# DHO Knowledge Graph Data Integration

Automated Pipelines and Mappings to integrate new data into the Digital Heraldry Knowledge Graph

## Directory Structure
* `data/`
    * `input/` New data to be integrated into the Knowledge Graph
    * `rdf-output/` RDF files created by the transformation pipelines
* `src/`
    * `rdf-mappings` Mapping script to transform data into RDF
* `config/` Includes json files, containing information how to run the scripts. Each config-file has the corresponding script name embedded in its name as well as in its content.

## Pipeline
- [ ] Visualisation of the complete Pipeline with Github mermaid

## Usage
- [ ] Add usage instructions, when pipeline is complete

### Current order of mappings
- [ ] Automate calling all mappings in a single pipeline
* Call `map-tblBranch.py`
* Call `map-tblArmItems.py`
* Call `merge_rdf_files_into_kg.py` with rdf files to be merged

### Namespaces
All namespaces must be defined in `dho_namespaces.py`. Each mapping script can bind all of these namespaces to its local graph by calling the function `bind_namespaces()`.
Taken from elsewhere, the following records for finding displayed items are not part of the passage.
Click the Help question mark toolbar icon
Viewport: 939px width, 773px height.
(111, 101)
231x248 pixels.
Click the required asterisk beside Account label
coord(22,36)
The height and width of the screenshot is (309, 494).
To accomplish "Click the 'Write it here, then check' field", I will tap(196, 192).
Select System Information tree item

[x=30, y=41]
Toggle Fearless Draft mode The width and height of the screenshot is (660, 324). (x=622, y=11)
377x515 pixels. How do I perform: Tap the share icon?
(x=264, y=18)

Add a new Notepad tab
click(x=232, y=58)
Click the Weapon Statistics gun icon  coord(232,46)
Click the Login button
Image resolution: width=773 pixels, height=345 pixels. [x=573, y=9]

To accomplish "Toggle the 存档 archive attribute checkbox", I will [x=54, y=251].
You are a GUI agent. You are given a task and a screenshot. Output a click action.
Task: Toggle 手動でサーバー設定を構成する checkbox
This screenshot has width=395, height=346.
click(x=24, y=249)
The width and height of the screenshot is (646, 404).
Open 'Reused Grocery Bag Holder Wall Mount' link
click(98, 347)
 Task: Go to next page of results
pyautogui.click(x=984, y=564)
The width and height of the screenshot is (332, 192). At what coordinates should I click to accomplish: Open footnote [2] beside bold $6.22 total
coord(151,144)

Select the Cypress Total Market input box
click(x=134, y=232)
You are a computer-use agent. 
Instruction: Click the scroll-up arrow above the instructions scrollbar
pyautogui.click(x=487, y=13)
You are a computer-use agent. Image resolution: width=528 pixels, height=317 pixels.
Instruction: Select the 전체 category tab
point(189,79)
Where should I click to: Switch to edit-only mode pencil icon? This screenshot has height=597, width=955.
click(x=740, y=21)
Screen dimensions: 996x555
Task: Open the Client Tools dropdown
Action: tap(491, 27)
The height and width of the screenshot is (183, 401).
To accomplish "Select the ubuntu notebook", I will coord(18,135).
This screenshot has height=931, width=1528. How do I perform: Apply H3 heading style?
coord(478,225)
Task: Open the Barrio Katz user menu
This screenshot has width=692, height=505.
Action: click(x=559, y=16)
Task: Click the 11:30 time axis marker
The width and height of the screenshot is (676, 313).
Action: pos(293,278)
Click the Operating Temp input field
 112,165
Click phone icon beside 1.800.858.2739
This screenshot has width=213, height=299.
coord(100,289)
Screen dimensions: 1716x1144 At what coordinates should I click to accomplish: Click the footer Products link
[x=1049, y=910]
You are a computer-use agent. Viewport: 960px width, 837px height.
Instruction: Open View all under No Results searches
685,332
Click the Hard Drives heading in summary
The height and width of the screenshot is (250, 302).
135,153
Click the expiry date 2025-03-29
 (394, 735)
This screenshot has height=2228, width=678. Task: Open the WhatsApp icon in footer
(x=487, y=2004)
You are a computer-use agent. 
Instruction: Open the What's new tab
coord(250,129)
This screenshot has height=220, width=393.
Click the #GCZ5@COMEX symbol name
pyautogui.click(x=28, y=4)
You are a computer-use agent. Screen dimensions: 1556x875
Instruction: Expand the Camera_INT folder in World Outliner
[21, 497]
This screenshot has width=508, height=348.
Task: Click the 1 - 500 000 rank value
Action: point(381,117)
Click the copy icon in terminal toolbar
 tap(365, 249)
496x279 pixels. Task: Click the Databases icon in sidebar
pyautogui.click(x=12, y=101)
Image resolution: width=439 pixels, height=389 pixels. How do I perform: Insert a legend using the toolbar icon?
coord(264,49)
### Individual Mapping Scripts
#### Map descriptions of Coats of Arms to RDF
Uses the descriptions from the OMA table `tblBranch`. Mapping is done by the script `map-tblBranch.py`. The script can be configured through the file `config/config-map-tblBranch.json`. This config-file contains:
* `csv_input_path`: source file from which the coat of arms descriptions shall be mapped.
* `initial_ontology_definitions`: Decides, if classes and properties are defined before adding new data to the knowledge graph. Can be set with a python file which contains a number class and property definitions, executed by rdflib. These definitions are then executed in `map-tblBranch.py` before any data is being mapped from `tblBranch` (set in `csv_input_path`). If `null` is given as a value for `initial_ontology_definitions`, no classes or properties are added in advance.
* `existing_ontology`: File link to an existing knowledge graph. If set, this KG is loaded before adding any new data. The old data, including UUIDs, is then not overwritten, when `map-tblBranch.py` is run.
* `term_mappings`: Mapping table, resolving abbreviations for heraldic terms, that are used in `tblBranch`.
* `add_metadata`: Boolean value. States, if the metadata, defined in `dho_metadata.py` is to be added as ontology metadata.
* `output_files`: List of output files and corresponding format into which the results are to be serialized. The first output-object in the list is considered as preferred and therefore used by following steps in the pipeline.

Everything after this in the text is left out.